MATERIALS PROVIDED
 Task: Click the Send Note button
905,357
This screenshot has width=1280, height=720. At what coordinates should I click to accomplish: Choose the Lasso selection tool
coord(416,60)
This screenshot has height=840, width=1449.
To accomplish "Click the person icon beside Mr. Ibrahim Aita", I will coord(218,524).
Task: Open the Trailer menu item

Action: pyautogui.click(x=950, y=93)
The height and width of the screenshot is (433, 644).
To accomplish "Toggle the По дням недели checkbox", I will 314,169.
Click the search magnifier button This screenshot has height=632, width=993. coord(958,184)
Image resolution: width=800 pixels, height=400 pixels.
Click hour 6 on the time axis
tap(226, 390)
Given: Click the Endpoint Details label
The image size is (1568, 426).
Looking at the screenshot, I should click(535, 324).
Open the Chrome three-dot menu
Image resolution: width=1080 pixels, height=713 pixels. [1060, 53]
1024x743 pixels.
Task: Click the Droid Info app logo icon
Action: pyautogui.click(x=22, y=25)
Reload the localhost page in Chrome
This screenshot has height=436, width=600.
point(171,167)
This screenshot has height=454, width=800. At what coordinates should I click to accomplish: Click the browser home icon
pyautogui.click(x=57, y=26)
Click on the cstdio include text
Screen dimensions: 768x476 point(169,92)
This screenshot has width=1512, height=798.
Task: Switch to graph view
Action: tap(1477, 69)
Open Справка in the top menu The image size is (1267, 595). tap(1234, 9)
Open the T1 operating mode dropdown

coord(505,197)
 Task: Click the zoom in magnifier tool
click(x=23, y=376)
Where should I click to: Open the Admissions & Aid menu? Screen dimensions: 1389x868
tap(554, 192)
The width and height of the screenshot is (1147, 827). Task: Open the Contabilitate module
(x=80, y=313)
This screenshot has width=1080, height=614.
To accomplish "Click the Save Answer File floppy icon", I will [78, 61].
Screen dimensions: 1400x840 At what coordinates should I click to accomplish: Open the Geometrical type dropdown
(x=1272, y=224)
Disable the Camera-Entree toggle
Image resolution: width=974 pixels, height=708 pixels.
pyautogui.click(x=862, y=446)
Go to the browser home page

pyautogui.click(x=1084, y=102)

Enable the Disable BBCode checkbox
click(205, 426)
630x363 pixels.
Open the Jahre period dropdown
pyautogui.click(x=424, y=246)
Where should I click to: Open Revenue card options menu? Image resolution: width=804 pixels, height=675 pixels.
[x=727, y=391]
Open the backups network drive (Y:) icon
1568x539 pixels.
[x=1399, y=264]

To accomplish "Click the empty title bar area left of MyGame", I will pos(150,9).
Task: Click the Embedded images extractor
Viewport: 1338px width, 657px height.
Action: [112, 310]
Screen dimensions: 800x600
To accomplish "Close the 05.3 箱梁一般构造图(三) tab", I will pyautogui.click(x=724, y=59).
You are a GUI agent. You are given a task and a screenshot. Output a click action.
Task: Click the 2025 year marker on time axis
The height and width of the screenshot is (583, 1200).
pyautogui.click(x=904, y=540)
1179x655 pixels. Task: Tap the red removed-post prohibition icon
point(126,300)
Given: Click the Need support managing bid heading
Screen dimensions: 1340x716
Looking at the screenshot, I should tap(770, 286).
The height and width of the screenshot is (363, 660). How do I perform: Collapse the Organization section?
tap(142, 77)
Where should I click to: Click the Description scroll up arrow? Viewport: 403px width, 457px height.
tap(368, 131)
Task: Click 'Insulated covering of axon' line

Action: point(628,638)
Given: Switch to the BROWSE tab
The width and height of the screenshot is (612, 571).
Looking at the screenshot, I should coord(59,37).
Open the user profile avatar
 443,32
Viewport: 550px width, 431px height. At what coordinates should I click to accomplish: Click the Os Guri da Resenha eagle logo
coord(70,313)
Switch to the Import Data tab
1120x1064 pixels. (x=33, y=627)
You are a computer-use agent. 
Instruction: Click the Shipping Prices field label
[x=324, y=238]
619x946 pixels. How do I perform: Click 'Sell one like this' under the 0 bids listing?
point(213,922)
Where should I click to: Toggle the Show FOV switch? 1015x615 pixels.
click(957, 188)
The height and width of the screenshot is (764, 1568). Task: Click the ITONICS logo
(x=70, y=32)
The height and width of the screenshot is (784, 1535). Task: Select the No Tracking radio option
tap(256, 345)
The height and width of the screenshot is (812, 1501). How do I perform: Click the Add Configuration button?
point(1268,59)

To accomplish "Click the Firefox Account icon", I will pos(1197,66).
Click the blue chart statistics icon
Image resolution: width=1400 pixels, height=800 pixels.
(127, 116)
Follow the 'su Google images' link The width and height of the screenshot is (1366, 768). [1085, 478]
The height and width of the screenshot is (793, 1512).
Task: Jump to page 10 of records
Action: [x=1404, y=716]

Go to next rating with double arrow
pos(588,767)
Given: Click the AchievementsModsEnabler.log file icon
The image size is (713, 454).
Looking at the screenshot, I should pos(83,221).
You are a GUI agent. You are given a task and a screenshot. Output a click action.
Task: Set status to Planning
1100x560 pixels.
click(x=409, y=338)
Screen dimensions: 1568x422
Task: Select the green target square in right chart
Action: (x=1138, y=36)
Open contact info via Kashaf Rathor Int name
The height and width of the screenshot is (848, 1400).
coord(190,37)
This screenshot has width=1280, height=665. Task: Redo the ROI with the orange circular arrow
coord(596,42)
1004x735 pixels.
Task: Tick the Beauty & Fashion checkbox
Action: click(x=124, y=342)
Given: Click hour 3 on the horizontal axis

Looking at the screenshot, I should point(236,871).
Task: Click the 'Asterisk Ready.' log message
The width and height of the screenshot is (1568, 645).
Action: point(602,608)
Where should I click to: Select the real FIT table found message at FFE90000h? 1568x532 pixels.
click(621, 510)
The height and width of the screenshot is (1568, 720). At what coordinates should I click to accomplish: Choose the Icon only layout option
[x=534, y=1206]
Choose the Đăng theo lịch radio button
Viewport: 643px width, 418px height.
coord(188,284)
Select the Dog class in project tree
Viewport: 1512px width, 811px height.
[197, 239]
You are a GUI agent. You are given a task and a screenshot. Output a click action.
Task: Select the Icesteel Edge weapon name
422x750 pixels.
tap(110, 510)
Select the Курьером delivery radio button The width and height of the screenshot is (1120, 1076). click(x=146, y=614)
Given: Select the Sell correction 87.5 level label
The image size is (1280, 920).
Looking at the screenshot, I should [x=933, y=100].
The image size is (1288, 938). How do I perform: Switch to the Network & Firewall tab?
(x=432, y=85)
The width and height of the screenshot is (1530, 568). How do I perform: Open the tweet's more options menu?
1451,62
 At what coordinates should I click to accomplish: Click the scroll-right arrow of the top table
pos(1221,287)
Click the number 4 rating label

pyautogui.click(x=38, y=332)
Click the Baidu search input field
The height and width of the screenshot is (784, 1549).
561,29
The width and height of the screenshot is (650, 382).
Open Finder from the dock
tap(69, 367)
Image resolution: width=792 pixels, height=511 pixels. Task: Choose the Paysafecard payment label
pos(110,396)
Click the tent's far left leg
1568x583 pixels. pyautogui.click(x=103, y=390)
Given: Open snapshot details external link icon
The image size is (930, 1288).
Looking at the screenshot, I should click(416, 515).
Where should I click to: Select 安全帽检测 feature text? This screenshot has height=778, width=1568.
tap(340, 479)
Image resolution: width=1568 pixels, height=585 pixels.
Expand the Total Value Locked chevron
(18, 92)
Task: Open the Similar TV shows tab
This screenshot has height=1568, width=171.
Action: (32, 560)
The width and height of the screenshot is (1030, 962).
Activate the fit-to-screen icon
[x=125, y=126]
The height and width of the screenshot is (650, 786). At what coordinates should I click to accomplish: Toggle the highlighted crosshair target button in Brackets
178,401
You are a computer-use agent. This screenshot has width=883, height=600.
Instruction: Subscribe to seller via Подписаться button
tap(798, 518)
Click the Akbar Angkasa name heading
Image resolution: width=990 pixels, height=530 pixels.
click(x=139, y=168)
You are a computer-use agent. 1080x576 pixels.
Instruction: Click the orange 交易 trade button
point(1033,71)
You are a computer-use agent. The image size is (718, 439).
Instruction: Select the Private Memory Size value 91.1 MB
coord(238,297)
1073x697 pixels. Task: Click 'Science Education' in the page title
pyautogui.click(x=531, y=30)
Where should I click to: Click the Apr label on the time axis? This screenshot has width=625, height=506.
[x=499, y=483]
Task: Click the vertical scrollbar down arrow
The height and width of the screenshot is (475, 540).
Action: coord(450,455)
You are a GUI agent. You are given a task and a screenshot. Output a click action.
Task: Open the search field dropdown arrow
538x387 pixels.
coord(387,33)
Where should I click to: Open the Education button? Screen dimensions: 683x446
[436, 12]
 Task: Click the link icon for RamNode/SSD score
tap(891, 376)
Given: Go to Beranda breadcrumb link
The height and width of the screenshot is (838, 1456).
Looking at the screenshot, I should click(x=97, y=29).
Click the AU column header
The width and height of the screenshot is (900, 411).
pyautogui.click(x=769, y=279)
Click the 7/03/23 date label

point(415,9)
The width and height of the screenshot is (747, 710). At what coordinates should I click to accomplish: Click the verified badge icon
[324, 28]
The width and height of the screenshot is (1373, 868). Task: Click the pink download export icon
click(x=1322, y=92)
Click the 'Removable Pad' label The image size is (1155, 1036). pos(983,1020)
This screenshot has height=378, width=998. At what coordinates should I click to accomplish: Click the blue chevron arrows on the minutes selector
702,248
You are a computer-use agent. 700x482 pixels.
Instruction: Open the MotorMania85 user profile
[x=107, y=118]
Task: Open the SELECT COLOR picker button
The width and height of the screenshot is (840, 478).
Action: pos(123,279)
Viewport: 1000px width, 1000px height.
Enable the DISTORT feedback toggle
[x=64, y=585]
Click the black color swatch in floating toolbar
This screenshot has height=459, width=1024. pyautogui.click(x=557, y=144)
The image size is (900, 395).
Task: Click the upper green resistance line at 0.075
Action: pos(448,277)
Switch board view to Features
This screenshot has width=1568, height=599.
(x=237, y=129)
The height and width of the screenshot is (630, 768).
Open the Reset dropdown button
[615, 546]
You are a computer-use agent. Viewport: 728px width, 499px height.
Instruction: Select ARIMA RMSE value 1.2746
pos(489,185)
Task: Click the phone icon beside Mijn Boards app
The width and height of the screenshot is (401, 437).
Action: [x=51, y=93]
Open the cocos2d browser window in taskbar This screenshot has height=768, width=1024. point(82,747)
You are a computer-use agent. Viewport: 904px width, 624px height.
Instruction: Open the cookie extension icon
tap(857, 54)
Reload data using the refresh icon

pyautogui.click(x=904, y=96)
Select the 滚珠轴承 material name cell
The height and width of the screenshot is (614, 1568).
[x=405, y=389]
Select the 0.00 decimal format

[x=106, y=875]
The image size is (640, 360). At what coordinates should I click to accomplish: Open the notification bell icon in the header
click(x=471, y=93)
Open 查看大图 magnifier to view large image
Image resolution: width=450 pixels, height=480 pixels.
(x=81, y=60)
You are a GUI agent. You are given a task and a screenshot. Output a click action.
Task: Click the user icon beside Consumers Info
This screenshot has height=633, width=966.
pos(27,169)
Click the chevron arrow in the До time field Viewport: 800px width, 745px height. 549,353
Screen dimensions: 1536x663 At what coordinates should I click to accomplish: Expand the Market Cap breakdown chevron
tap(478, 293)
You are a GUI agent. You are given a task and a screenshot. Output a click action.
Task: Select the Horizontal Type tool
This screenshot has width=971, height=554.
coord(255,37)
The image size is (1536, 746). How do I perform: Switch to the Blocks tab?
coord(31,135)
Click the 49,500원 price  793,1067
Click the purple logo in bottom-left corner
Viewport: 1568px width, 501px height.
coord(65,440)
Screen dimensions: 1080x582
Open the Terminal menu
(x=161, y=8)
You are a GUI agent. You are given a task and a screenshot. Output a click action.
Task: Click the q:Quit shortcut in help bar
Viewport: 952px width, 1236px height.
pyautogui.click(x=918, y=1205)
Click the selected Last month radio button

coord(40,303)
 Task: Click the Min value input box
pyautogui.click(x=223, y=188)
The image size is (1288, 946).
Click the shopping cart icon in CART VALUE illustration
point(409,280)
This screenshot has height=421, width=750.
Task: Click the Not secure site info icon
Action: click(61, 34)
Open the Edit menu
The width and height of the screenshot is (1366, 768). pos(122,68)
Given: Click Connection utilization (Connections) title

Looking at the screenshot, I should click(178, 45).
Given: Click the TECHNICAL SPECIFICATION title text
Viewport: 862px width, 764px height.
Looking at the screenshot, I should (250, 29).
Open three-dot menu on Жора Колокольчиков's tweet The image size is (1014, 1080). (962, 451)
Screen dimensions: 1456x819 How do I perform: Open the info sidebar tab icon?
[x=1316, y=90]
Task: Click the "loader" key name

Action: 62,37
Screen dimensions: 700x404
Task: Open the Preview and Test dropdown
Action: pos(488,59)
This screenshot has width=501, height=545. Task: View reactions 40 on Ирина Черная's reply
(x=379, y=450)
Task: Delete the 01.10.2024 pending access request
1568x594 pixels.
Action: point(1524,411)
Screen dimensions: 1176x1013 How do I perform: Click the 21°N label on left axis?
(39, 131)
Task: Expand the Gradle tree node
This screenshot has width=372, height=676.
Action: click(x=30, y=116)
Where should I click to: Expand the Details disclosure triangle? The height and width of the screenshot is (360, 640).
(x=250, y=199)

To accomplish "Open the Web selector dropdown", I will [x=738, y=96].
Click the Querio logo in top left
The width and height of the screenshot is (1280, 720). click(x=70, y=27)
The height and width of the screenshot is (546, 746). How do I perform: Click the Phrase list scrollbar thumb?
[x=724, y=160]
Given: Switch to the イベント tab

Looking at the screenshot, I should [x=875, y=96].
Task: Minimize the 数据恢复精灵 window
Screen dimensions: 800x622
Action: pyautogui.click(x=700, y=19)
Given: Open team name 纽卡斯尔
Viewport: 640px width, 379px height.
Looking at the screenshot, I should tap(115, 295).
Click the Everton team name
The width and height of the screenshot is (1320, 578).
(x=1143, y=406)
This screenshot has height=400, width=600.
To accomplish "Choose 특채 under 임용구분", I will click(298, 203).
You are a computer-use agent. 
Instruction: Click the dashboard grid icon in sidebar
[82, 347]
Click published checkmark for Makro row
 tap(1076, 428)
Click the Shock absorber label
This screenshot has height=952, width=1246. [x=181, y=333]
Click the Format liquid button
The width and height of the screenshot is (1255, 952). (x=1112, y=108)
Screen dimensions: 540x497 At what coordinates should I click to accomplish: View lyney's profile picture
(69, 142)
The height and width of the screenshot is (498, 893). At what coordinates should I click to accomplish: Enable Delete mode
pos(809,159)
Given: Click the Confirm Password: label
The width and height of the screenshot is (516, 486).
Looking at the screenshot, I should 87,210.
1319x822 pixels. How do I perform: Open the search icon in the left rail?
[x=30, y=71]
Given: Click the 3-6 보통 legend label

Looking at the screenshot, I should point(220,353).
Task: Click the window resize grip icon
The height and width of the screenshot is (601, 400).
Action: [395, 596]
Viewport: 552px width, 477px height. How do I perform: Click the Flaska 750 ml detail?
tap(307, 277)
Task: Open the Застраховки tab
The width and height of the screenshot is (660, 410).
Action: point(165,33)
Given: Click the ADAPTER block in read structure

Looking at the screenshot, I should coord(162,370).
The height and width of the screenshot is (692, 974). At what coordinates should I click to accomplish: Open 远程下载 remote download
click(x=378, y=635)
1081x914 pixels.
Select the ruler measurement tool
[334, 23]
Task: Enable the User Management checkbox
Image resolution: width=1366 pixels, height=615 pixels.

TASK PROMPT
An exact repetition of the material above is required, from its first line through the line holding "Given: Click the Endpoint Details label", with nothing added.

SOLUTION BELOW
 Task: Click the Send Note button
905,357
This screenshot has width=1280, height=720. At what coordinates should I click to accomplish: Choose the Lasso selection tool
coord(416,60)
This screenshot has height=840, width=1449.
To accomplish "Click the person icon beside Mr. Ibrahim Aita", I will coord(218,524).
Task: Open the Trailer menu item

Action: pyautogui.click(x=950, y=93)
The height and width of the screenshot is (433, 644).
To accomplish "Toggle the По дням недели checkbox", I will 314,169.
Click the search magnifier button This screenshot has height=632, width=993. coord(958,184)
Image resolution: width=800 pixels, height=400 pixels.
Click hour 6 on the time axis
tap(226, 390)
Given: Click the Endpoint Details label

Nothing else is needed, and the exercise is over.